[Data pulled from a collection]
▬▬▬▬▬▬▬▬▬▬

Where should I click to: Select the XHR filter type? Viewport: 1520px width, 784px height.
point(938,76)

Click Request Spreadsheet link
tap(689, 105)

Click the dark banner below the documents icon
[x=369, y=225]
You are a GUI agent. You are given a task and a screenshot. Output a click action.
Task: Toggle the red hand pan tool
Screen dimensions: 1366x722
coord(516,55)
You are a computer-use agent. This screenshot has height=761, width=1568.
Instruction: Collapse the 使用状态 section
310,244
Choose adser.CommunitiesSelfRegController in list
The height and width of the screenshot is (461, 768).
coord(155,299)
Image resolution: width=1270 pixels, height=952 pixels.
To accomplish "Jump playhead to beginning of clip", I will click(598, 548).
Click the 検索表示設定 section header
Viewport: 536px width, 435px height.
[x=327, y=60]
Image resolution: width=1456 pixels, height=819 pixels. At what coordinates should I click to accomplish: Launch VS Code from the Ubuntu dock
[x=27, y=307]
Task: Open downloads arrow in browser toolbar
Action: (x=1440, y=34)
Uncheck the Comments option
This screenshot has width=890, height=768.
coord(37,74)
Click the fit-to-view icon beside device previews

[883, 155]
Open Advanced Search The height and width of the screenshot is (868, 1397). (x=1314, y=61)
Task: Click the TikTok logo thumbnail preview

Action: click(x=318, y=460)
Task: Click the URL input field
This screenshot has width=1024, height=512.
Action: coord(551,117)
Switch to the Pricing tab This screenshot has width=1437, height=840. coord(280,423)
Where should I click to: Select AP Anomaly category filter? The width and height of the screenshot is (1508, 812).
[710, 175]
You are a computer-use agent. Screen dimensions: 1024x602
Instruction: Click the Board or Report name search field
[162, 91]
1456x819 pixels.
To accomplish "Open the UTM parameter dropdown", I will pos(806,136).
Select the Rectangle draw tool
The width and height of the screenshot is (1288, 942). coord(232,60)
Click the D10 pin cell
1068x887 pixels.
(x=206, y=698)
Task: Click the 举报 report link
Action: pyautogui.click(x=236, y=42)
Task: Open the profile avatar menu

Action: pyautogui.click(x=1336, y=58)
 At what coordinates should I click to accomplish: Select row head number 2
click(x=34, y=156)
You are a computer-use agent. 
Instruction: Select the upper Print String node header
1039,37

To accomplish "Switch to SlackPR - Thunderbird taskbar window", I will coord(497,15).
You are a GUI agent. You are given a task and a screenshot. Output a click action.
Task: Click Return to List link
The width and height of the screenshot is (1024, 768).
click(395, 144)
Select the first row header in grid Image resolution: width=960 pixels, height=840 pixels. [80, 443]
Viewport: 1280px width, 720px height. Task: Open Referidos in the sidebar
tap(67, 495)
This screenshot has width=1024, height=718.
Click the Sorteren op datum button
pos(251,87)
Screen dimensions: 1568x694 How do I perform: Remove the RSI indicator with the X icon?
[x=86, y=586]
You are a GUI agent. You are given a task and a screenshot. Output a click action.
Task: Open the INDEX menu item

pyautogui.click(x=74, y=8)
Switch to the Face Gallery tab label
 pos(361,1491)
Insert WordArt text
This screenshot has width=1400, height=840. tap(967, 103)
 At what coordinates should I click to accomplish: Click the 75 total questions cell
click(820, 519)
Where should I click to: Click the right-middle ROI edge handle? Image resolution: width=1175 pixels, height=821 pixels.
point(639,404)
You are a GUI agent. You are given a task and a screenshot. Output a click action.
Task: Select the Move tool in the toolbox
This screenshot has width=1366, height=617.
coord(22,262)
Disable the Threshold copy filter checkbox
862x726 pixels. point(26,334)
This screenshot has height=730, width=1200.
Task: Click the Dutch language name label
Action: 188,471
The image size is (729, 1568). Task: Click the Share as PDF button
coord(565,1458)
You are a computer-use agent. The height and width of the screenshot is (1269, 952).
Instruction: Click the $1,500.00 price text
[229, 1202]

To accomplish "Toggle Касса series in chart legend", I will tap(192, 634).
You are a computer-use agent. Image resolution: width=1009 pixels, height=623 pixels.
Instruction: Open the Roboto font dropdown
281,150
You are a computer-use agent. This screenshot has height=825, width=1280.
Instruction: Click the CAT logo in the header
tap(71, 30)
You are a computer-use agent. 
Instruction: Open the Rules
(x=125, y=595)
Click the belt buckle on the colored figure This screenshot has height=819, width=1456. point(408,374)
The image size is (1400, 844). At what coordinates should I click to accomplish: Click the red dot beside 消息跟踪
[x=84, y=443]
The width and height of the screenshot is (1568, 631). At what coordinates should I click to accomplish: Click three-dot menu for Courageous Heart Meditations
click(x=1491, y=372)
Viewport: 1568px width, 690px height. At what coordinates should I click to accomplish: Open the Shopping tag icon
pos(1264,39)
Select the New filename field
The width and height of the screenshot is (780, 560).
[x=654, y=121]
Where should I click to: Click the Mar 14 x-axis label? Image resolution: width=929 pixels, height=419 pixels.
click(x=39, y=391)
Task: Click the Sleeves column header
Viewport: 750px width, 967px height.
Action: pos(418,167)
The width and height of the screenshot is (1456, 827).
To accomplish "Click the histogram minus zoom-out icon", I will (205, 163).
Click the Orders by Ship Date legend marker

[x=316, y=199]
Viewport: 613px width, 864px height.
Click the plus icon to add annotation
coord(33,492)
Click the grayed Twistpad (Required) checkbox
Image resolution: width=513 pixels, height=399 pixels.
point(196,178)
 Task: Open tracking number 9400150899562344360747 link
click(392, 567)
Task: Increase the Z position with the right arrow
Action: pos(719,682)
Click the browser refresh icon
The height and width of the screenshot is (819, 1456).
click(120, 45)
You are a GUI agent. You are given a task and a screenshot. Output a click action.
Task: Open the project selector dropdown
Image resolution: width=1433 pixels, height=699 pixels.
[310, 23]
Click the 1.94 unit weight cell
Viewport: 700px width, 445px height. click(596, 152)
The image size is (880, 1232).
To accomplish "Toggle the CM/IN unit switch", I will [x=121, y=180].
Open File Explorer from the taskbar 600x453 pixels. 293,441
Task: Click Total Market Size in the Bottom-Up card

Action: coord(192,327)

▬▬▬▬▬▬▬▬▬▬

#### Task instructions:
Revise the records above, changing every "Image resolution" to "Screenshot resolution" and leaving everything else unchanged.

#### Exercise answer:
Where should I click to: Select the XHR filter type? Viewport: 1520px width, 784px height.
point(938,76)

Click Request Spreadsheet link
tap(689, 105)

Click the dark banner below the documents icon
[x=369, y=225]
You are a GUI agent. You are given a task and a screenshot. Output a click action.
Task: Toggle the red hand pan tool
Screen dimensions: 1366x722
coord(516,55)
You are a computer-use agent. This screenshot has height=761, width=1568.
Instruction: Collapse the 使用状态 section
310,244
Choose adser.CommunitiesSelfRegController in list
The height and width of the screenshot is (461, 768).
coord(155,299)
Screenshot resolution: width=1270 pixels, height=952 pixels.
To accomplish "Jump playhead to beginning of clip", I will click(598, 548).
Click the 検索表示設定 section header
Viewport: 536px width, 435px height.
[x=327, y=60]
Screenshot resolution: width=1456 pixels, height=819 pixels. At what coordinates should I click to accomplish: Launch VS Code from the Ubuntu dock
[x=27, y=307]
Task: Open downloads arrow in browser toolbar
Action: (x=1440, y=34)
Uncheck the Comments option
This screenshot has width=890, height=768.
coord(37,74)
Click the fit-to-view icon beside device previews

[883, 155]
Open Advanced Search The height and width of the screenshot is (868, 1397). (x=1314, y=61)
Task: Click the TikTok logo thumbnail preview

Action: click(x=318, y=460)
Task: Click the URL input field
This screenshot has width=1024, height=512.
Action: coord(551,117)
Switch to the Pricing tab This screenshot has width=1437, height=840. coord(280,423)
Where should I click to: Select AP Anomaly category filter? The width and height of the screenshot is (1508, 812).
[710, 175]
You are a computer-use agent. Screen dimensions: 1024x602
Instruction: Click the Board or Report name search field
[162, 91]
1456x819 pixels.
To accomplish "Open the UTM parameter dropdown", I will pos(806,136).
Select the Rectangle draw tool
The width and height of the screenshot is (1288, 942). coord(232,60)
Click the D10 pin cell
1068x887 pixels.
(x=206, y=698)
Task: Click the 举报 report link
Action: pyautogui.click(x=236, y=42)
Task: Open the profile avatar menu

Action: pyautogui.click(x=1336, y=58)
 At what coordinates should I click to accomplish: Select row head number 2
click(x=34, y=156)
You are a computer-use agent. 
Instruction: Select the upper Print String node header
1039,37

To accomplish "Switch to SlackPR - Thunderbird taskbar window", I will coord(497,15).
You are a GUI agent. You are given a task and a screenshot. Output a click action.
Task: Click Return to List link
The width and height of the screenshot is (1024, 768).
click(395, 144)
Select the first row header in grid Screenshot resolution: width=960 pixels, height=840 pixels. [80, 443]
Viewport: 1280px width, 720px height. Task: Open Referidos in the sidebar
tap(67, 495)
This screenshot has width=1024, height=718.
Click the Sorteren op datum button
pos(251,87)
Screen dimensions: 1568x694 How do I perform: Remove the RSI indicator with the X icon?
[x=86, y=586]
You are a GUI agent. You are given a task and a screenshot. Output a click action.
Task: Open the INDEX menu item

pyautogui.click(x=74, y=8)
Switch to the Face Gallery tab label
 pos(361,1491)
Insert WordArt text
This screenshot has width=1400, height=840. tap(967, 103)
 At what coordinates should I click to accomplish: Click the 75 total questions cell
click(820, 519)
Where should I click to: Click the right-middle ROI edge handle? Screenshot resolution: width=1175 pixels, height=821 pixels.
point(639,404)
You are a GUI agent. You are given a task and a screenshot. Output a click action.
Task: Select the Move tool in the toolbox
This screenshot has width=1366, height=617.
coord(22,262)
Disable the Threshold copy filter checkbox
862x726 pixels. point(26,334)
This screenshot has height=730, width=1200.
Task: Click the Dutch language name label
Action: 188,471
The image size is (729, 1568). Task: Click the Share as PDF button
coord(565,1458)
You are a computer-use agent. The height and width of the screenshot is (1269, 952).
Instruction: Click the $1,500.00 price text
[229, 1202]

To accomplish "Toggle Касса series in chart legend", I will tap(192, 634).
You are a computer-use agent. Screenshot resolution: width=1009 pixels, height=623 pixels.
Instruction: Open the Roboto font dropdown
281,150
You are a computer-use agent. This screenshot has height=825, width=1280.
Instruction: Click the CAT logo in the header
tap(71, 30)
You are a computer-use agent. 
Instruction: Open the Rules
(x=125, y=595)
Click the belt buckle on the colored figure This screenshot has height=819, width=1456. point(408,374)
The image size is (1400, 844). At what coordinates should I click to accomplish: Click the red dot beside 消息跟踪
[x=84, y=443]
The width and height of the screenshot is (1568, 631). At what coordinates should I click to accomplish: Click three-dot menu for Courageous Heart Meditations
click(x=1491, y=372)
Viewport: 1568px width, 690px height. At what coordinates should I click to accomplish: Open the Shopping tag icon
pos(1264,39)
Select the New filename field
The width and height of the screenshot is (780, 560).
[x=654, y=121]
Where should I click to: Click the Mar 14 x-axis label? Screenshot resolution: width=929 pixels, height=419 pixels.
click(x=39, y=391)
Task: Click the Sleeves column header
Viewport: 750px width, 967px height.
Action: pos(418,167)
The width and height of the screenshot is (1456, 827).
To accomplish "Click the histogram minus zoom-out icon", I will (205, 163).
Click the Orders by Ship Date legend marker

[x=316, y=199]
Viewport: 613px width, 864px height.
Click the plus icon to add annotation
coord(33,492)
Click the grayed Twistpad (Required) checkbox
Screenshot resolution: width=513 pixels, height=399 pixels.
point(196,178)
 Task: Open tracking number 9400150899562344360747 link
click(392, 567)
Task: Increase the Z position with the right arrow
Action: pos(719,682)
Click the browser refresh icon
The height and width of the screenshot is (819, 1456).
click(120, 45)
You are a GUI agent. You are given a task and a screenshot. Output a click action.
Task: Open the project selector dropdown
Screenshot resolution: width=1433 pixels, height=699 pixels.
[310, 23]
Click the 1.94 unit weight cell
Viewport: 700px width, 445px height. click(596, 152)
The image size is (880, 1232).
To accomplish "Toggle the CM/IN unit switch", I will [x=121, y=180].
Open File Explorer from the taskbar 600x453 pixels. 293,441
Task: Click Total Market Size in the Bottom-Up card

Action: coord(192,327)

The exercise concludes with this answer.